An excise tax is a sales tax that applies to a certain category of commodities, generally alcoholic beverages, cigarettes, gasoline, or tourism. Some excise taxes are levied to discourage economic-damaging behavior or the purchase of specific products. These excise taxes are generally referred to as sin taxes. Other excise taxes are imposed on beneficiaries of a program or infrastructure. For instance, drivers pay taxes on gasoline to maintain roads, highways, and bridges.

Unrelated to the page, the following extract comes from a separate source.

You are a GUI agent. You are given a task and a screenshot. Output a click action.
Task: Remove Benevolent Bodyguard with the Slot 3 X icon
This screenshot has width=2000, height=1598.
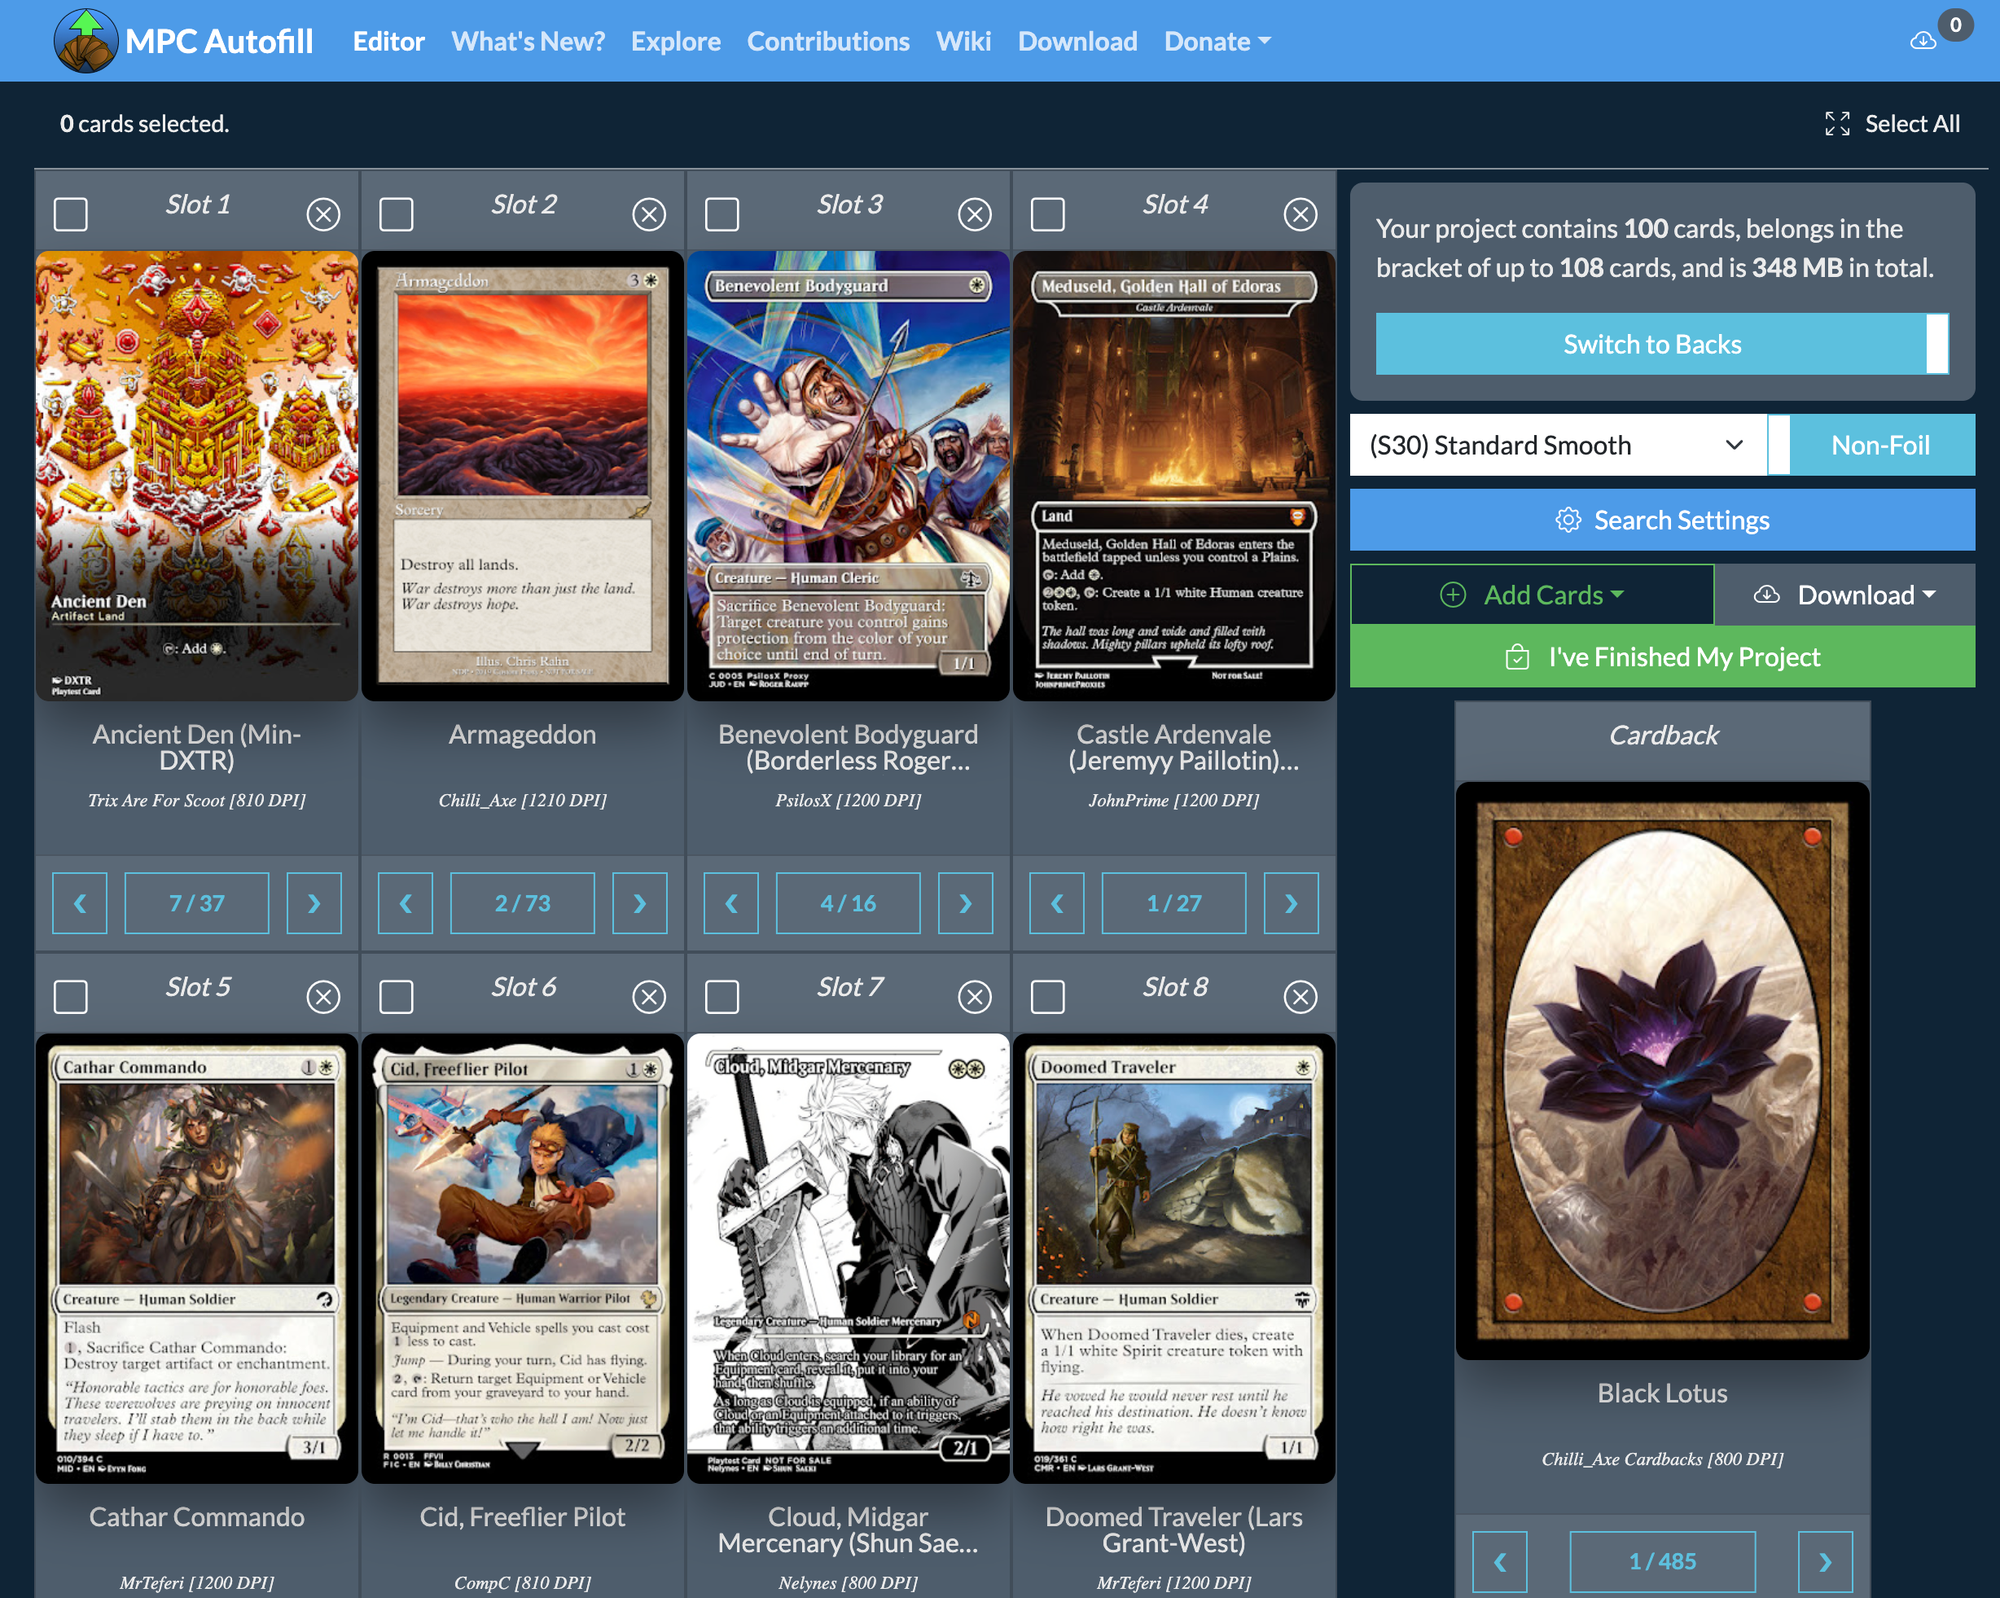point(974,214)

Import tariffs are levied against the importer for products entering the country. The importer passes on the taxes to ultimate customers in the form of increased prices. The amount of this consumption tax due varies significantly based on the imported good, its country of origin, and a number of other variables. Import duties can be computed as a percentage of the value of the imported products, or on the basis of the amount, weight, or volume of the imported items.
Retail Sales Tax
Typically, ad valorem sales taxes are determined by applying a percentage rate to the taxable price of a sale. There is a sales tax in the United States, however, it is a state tax, not a federal tax. Moreover, state sales taxes exempt all types of expenditures, including food, healthcare, and housing. Almost all consumption is taxed in nations that have implemented the sales tax as a federal consumption tax.
Consumption Tax vs. Income Tax
People incur a consumption tax when they spend money. When individuals make money or receive interest, dividends, or capital gains from their investments, they are subject to income tax.
Proponents of a consumption tax claim that it encourages saving and investment and increases the efficiency of the economy, whereas income taxation penalizes savers and rewards spenders. Thus, they believe that it is only fair that individuals are taxed on what they consume from the limited resource pool, rather than what they contribute to the pool through income.
On the other hand, people who are against a consumption tax say that it hurts the poor because they have to spend more of their income. They assert that because a consumption tax is a sort of regressive tax, the wealthy consume a lesser percentage of their income than poorer households.